February 11-12, 2012
Arrive 2:00 pm February 11 and leave after brunch on February 12.
Cooking with local seasonal products can be a challenge in winter, but it does give us the opportunity to explore time honored techniques and practice creativity in the kitchen. With more farmers using season extenders and the advent of winter farmers markets, there are fascinating possibilities for the creative cook. If you are a practical cook who preserved summer in a jar or a curious eater who wants to explore the delicious meals of winter then join us for this workshop with Mary Ann Delaney.
- Assembling the winter pantry
- Home production of camelina oil
- Selecting the perfect cheese plate
- Develop your own seasoning salt or rubs
- Adding winter vegetables to the menu
- Enjoy making new friends around the table!
- Talk to the goats
Cooking is fabulous with a group of friends!
$135 per person or $250 per couple, includes cooking instruction, recipes, food and lodging and a shopping bag filled with products from Quillisascut Farm so you can go home and replicate Cooking From the Winters Pantry.
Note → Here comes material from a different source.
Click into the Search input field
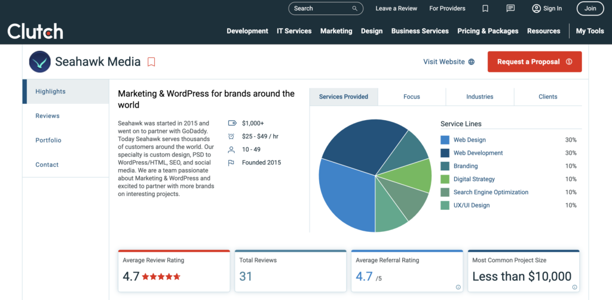Image resolution: width=612 pixels, height=300 pixels. [320, 8]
Or send a check made out to Quillisascut Farm, 2409 Pleasant Valley Road, Rice, WA 99167 Application
MaryAnn Delaney is the manager of the thriving South Perry Farmers Market (“Thursday Market”) in Spokane’s burgeoning South Perry District. She is also the former chef/owner of Junebugs Café, a celebrated yet short-lived fresh organic bistro that served the same neighborhood. MaryAnn has conducted popular cooking workshops where attendees learn to cook healthy fresh organic meals, in bulk, for their families. She has also worked as a private caterer, event coordinator, and menu consultant for many years. MaryAnn is passionate about connecting with people, building the local food community, and of course cooking seasonally for her family and friends.